__DATA TO PROCESS__.

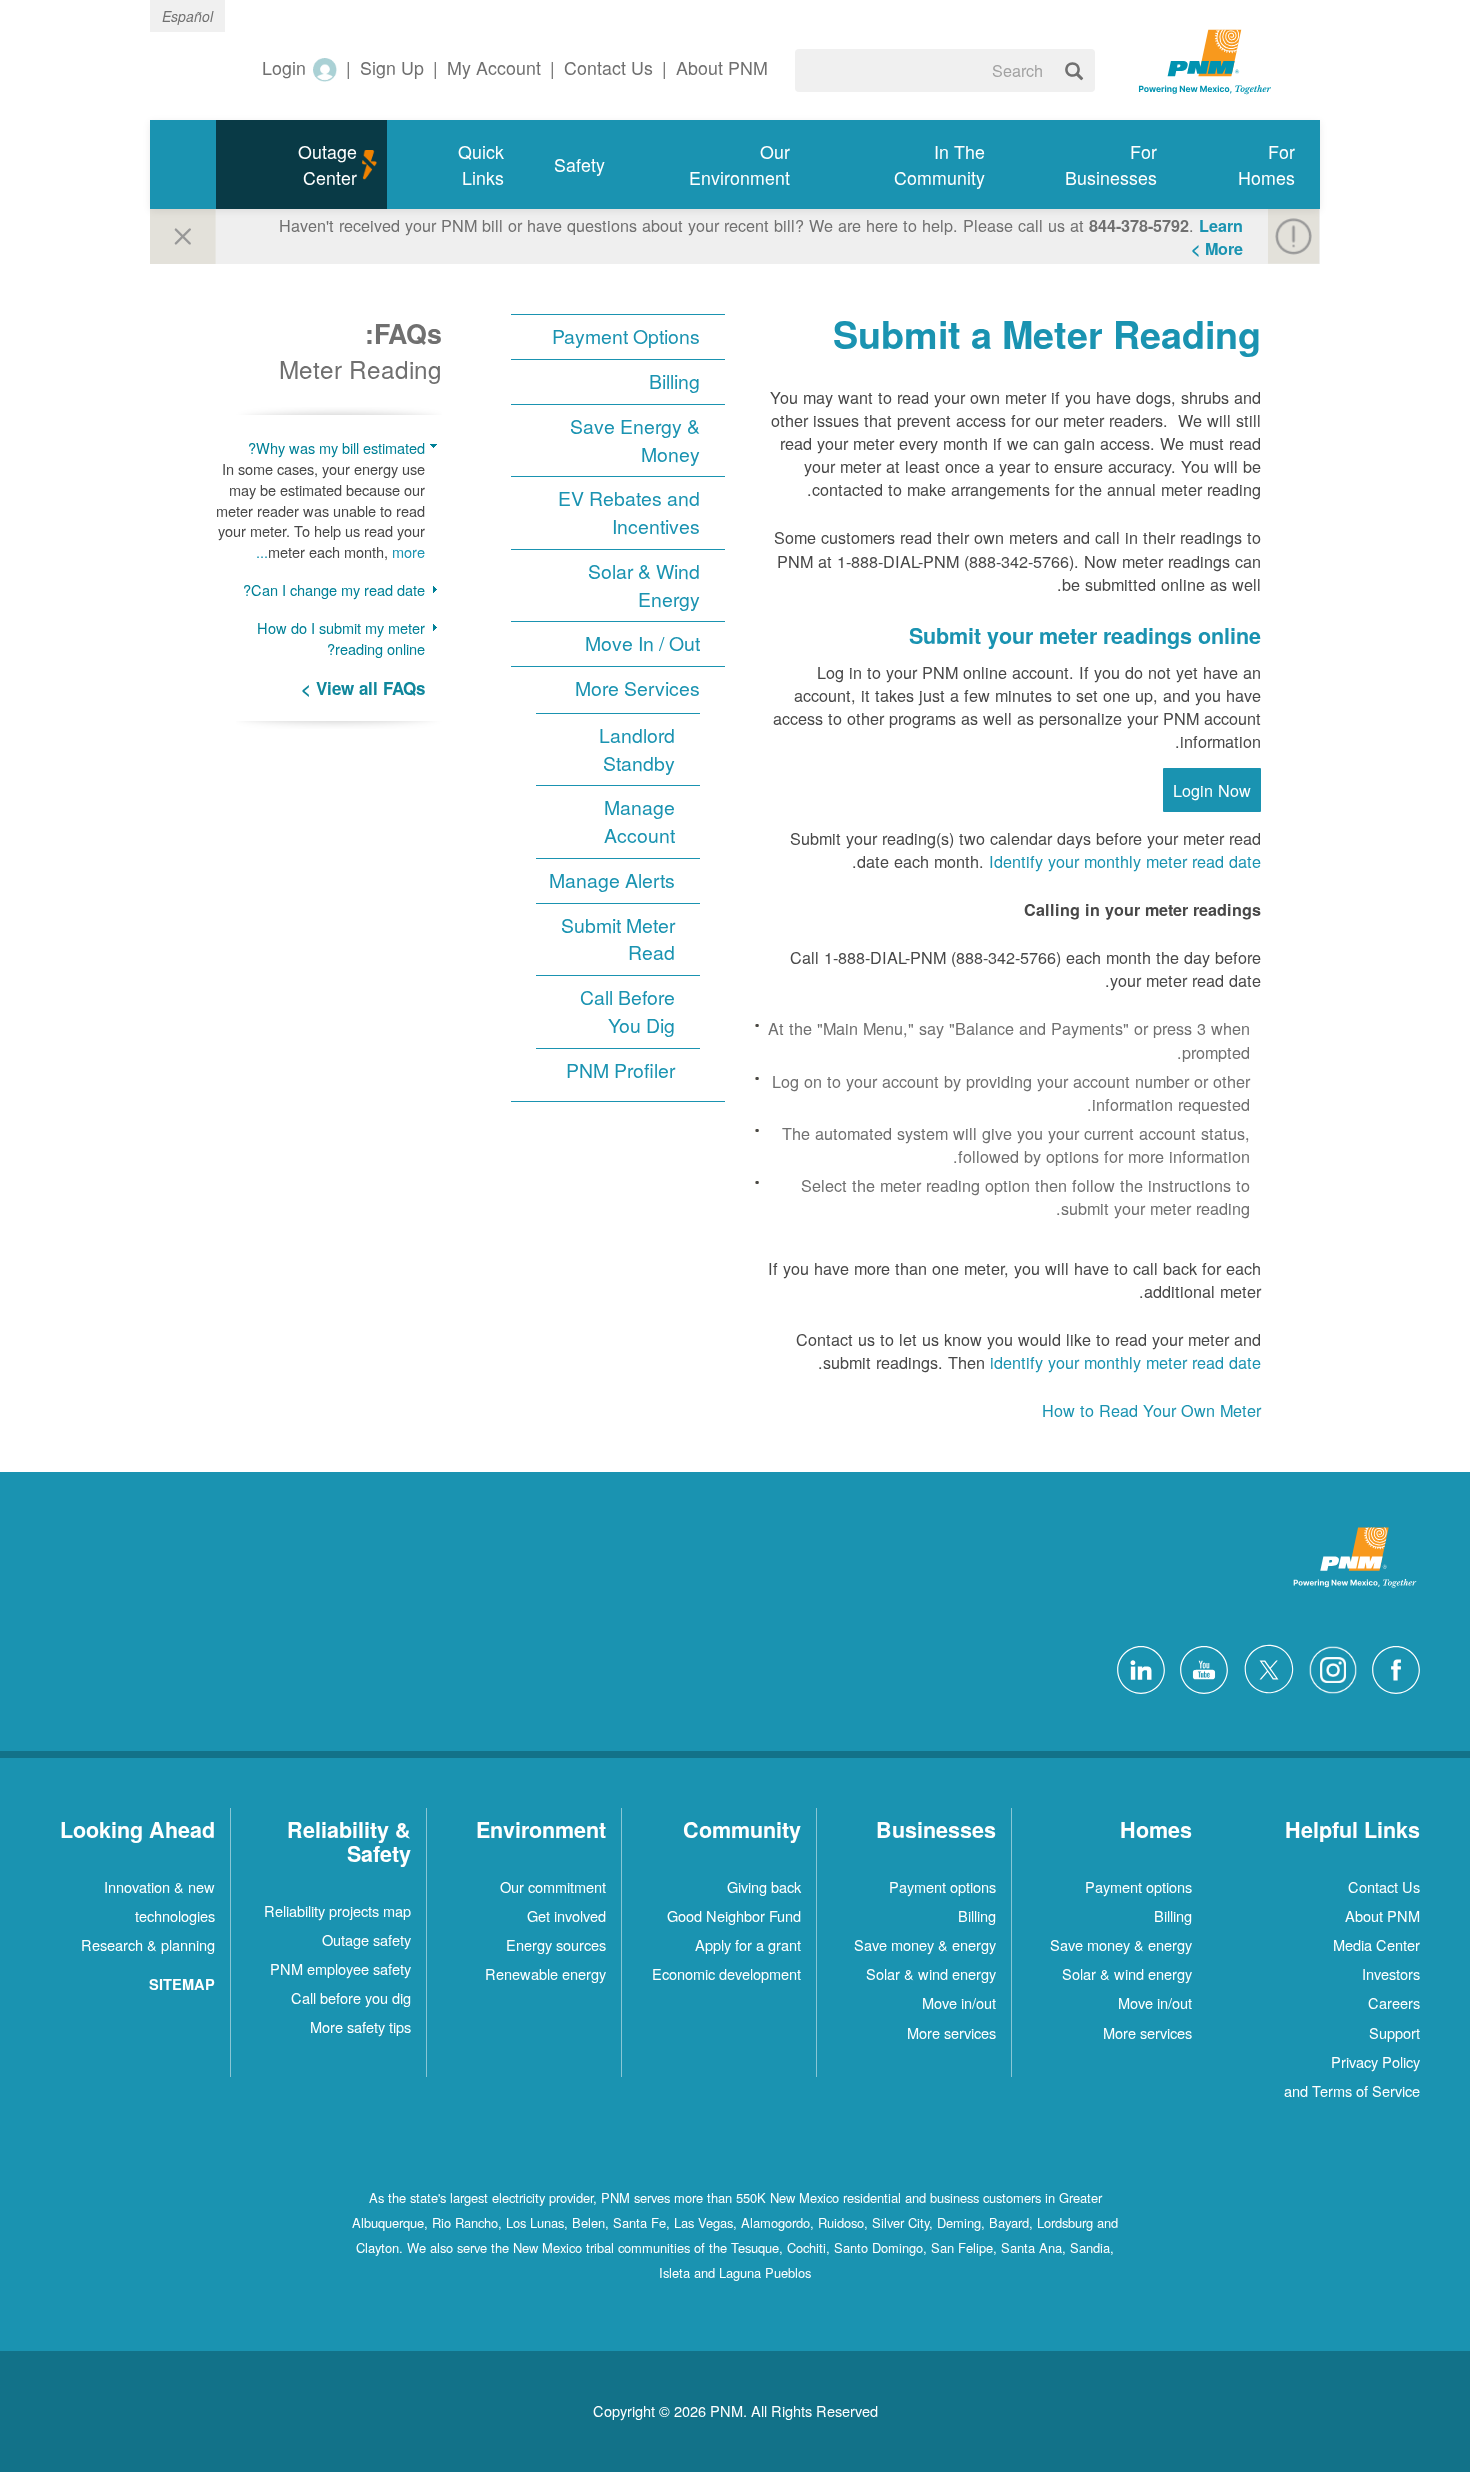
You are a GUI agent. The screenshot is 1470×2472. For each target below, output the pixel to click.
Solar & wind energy (1127, 1973)
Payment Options (626, 336)
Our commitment (553, 1886)
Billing (674, 381)
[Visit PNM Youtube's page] (1199, 1667)
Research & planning (148, 1944)
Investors (1391, 1973)
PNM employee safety (340, 1968)
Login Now (1212, 790)
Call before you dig (351, 1997)
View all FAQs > (363, 688)
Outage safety (366, 1939)
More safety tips (360, 2026)
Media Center (1376, 1944)
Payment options (1138, 1886)
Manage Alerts (612, 880)
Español (187, 16)
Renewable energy (545, 1973)
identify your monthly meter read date (1125, 1362)
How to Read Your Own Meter (1151, 1410)
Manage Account (639, 821)
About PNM (1382, 1915)
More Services (637, 688)
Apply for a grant (748, 1944)
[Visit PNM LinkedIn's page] (1136, 1667)
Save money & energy (1121, 1944)
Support (1394, 2032)
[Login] (324, 68)
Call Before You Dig (627, 1011)
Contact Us (1384, 1886)
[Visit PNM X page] (1263, 1667)
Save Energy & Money (635, 440)
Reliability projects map (337, 1910)
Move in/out (1155, 2002)
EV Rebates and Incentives (629, 512)
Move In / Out (642, 643)
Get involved (566, 1915)
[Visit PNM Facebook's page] (1391, 1667)
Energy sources (556, 1944)
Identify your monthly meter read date (1125, 861)
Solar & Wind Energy (644, 585)
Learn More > (1217, 237)
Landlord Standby (637, 749)
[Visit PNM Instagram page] (1328, 1667)
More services (1147, 2032)
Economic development (726, 1973)
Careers (1394, 2002)
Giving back (764, 1886)
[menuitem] (1251, 164)
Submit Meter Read (618, 939)
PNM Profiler (620, 1070)
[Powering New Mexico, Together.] (1205, 59)
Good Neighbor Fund (734, 1915)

__PROBLEM DESCRIPTION__. Look above for the line with "Español (187, 16)" and the line with "[Powering New Mexico, Together.] (1205, 59)", and reproduce exactly those two lines plus every line between, nothing more.

__SOLUTION FOR THIS TASK__.
Español (187, 16)
Renewable energy (545, 1973)
identify your monthly meter read date (1125, 1362)
How to Read Your Own Meter (1151, 1410)
Manage Account (639, 821)
About PNM (1382, 1915)
More Services (637, 688)
Apply for a grant (748, 1944)
[Visit PNM LinkedIn's page] (1136, 1667)
Save money & energy (1121, 1944)
Support (1394, 2032)
[Login] (324, 68)
Call Before You Dig (627, 1011)
Contact Us (1384, 1886)
[Visit PNM X page] (1263, 1667)
Save Energy & Money (635, 440)
Reliability projects map (337, 1910)
Move in/out (1155, 2002)
EV Rebates and Incentives (629, 512)
Move In / Out (642, 643)
Get involved (566, 1915)
[Visit PNM Facebook's page] (1391, 1667)
Energy sources (556, 1944)
Identify your monthly meter read date (1125, 861)
Solar & Wind Energy (644, 585)
Learn More > (1217, 237)
Landlord Standby (637, 749)
[Visit PNM Instagram page] (1328, 1667)
More services (1147, 2032)
Economic development (726, 1973)
Careers (1394, 2002)
Giving back (764, 1886)
[menuitem] (1251, 164)
Submit Meter Read (618, 939)
PNM Profiler (620, 1070)
[Powering New Mexico, Together.] (1205, 59)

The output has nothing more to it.